**Task to complete**
From the first line to the last, write out the listing exactly.

**Provided data**
=== Section Start ===
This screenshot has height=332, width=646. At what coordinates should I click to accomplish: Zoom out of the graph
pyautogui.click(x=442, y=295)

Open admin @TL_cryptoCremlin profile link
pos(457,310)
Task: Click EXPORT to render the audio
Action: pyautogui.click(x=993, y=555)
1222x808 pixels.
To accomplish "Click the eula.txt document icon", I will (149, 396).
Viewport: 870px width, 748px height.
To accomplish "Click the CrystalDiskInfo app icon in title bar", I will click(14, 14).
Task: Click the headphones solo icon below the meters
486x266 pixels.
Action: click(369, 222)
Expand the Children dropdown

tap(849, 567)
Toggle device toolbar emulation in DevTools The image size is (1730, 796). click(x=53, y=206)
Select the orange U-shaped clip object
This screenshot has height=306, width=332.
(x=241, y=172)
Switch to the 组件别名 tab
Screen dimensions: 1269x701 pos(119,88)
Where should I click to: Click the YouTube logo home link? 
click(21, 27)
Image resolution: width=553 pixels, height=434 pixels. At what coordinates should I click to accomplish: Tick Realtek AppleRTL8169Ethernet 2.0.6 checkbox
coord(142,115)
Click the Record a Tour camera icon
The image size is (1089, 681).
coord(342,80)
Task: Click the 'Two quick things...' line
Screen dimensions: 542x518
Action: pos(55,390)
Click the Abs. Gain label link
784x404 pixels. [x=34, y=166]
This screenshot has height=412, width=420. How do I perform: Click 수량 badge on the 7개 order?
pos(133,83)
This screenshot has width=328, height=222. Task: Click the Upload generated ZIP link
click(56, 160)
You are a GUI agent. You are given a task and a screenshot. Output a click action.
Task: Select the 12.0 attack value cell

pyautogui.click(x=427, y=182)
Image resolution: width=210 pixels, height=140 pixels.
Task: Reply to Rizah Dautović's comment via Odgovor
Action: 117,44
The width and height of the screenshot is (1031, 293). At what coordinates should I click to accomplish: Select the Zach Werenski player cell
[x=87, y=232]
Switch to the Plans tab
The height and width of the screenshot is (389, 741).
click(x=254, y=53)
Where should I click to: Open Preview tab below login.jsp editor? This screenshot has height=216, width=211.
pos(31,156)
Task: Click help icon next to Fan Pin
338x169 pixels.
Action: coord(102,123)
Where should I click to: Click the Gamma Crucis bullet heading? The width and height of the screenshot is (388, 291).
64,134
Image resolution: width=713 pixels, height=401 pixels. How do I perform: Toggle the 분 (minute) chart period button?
=== Section End ===
**Your response**
This screenshot has height=332, width=646. At what coordinates should I click to accomplish: Zoom out of the graph
pyautogui.click(x=442, y=295)

Open admin @TL_cryptoCremlin profile link
pos(457,310)
Task: Click EXPORT to render the audio
Action: pyautogui.click(x=993, y=555)
1222x808 pixels.
To accomplish "Click the eula.txt document icon", I will (149, 396).
Viewport: 870px width, 748px height.
To accomplish "Click the CrystalDiskInfo app icon in title bar", I will click(14, 14).
Task: Click the headphones solo icon below the meters
486x266 pixels.
Action: click(369, 222)
Expand the Children dropdown

tap(849, 567)
Toggle device toolbar emulation in DevTools The image size is (1730, 796). click(x=53, y=206)
Select the orange U-shaped clip object
This screenshot has height=306, width=332.
(x=241, y=172)
Switch to the 组件别名 tab
Screen dimensions: 1269x701 pos(119,88)
Where should I click to: Click the YouTube logo home link? 
click(21, 27)
Image resolution: width=553 pixels, height=434 pixels. At what coordinates should I click to accomplish: Tick Realtek AppleRTL8169Ethernet 2.0.6 checkbox
coord(142,115)
Click the Record a Tour camera icon
The image size is (1089, 681).
coord(342,80)
Task: Click the 'Two quick things...' line
Screen dimensions: 542x518
Action: pos(55,390)
Click the Abs. Gain label link
784x404 pixels. [x=34, y=166]
This screenshot has height=412, width=420. How do I perform: Click 수량 badge on the 7개 order?
pos(133,83)
This screenshot has width=328, height=222. Task: Click the Upload generated ZIP link
click(56, 160)
You are a GUI agent. You are given a task and a screenshot. Output a click action.
Task: Select the 12.0 attack value cell

pyautogui.click(x=427, y=182)
Image resolution: width=210 pixels, height=140 pixels.
Task: Reply to Rizah Dautović's comment via Odgovor
Action: 117,44
The width and height of the screenshot is (1031, 293). At what coordinates should I click to accomplish: Select the Zach Werenski player cell
[x=87, y=232]
Switch to the Plans tab
The height and width of the screenshot is (389, 741).
click(x=254, y=53)
Where should I click to: Open Preview tab below login.jsp editor? This screenshot has height=216, width=211.
pos(31,156)
Task: Click help icon next to Fan Pin
338x169 pixels.
Action: coord(102,123)
Where should I click to: Click the Gamma Crucis bullet heading? The width and height of the screenshot is (388, 291).
64,134
Image resolution: width=713 pixels, height=401 pixels. How do I perform: Toggle the 분 (minute) chart period button?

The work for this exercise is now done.